### STATED EXERCISE
Pull out each line of the records that contains the string "Viewport" and copy it.
---------- DATASET ----------
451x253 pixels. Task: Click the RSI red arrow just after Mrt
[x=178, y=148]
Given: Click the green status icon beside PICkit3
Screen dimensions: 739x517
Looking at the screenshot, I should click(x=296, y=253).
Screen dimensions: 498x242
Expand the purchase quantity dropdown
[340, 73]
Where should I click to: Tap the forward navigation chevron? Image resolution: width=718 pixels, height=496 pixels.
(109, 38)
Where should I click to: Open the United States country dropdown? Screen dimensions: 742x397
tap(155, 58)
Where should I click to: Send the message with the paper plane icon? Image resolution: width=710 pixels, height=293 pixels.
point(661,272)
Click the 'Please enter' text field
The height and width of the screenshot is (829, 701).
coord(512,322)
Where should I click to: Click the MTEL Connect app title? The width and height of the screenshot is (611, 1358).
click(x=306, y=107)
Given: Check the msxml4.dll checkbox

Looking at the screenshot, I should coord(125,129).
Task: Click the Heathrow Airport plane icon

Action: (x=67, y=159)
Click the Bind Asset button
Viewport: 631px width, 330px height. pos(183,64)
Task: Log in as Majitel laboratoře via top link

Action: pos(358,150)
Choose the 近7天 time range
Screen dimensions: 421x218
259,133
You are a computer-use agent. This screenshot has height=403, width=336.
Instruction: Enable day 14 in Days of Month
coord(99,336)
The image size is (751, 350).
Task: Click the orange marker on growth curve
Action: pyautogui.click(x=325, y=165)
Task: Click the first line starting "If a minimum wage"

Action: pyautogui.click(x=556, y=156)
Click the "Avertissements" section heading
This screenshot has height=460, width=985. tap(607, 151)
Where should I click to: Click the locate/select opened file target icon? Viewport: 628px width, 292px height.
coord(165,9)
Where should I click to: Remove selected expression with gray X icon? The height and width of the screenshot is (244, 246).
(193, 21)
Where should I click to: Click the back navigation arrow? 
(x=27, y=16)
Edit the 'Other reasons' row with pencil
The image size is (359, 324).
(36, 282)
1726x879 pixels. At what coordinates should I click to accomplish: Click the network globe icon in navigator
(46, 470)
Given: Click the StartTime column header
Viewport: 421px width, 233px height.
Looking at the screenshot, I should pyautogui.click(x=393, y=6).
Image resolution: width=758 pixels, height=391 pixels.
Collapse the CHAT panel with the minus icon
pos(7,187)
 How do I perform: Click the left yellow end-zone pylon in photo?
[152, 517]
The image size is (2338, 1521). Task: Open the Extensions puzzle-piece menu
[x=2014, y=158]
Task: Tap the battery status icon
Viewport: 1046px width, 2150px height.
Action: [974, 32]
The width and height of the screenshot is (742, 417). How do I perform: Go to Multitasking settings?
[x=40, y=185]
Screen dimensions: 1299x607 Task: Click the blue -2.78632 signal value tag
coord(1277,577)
----------
### SOLUTION
Viewport: 631px width, 330px height. pos(183,64)
Where should I click to: Click the locate/select opened file target icon? Viewport: 628px width, 292px height.
Viewport: 421px width, 233px height.
Viewport: 1046px width, 2150px height.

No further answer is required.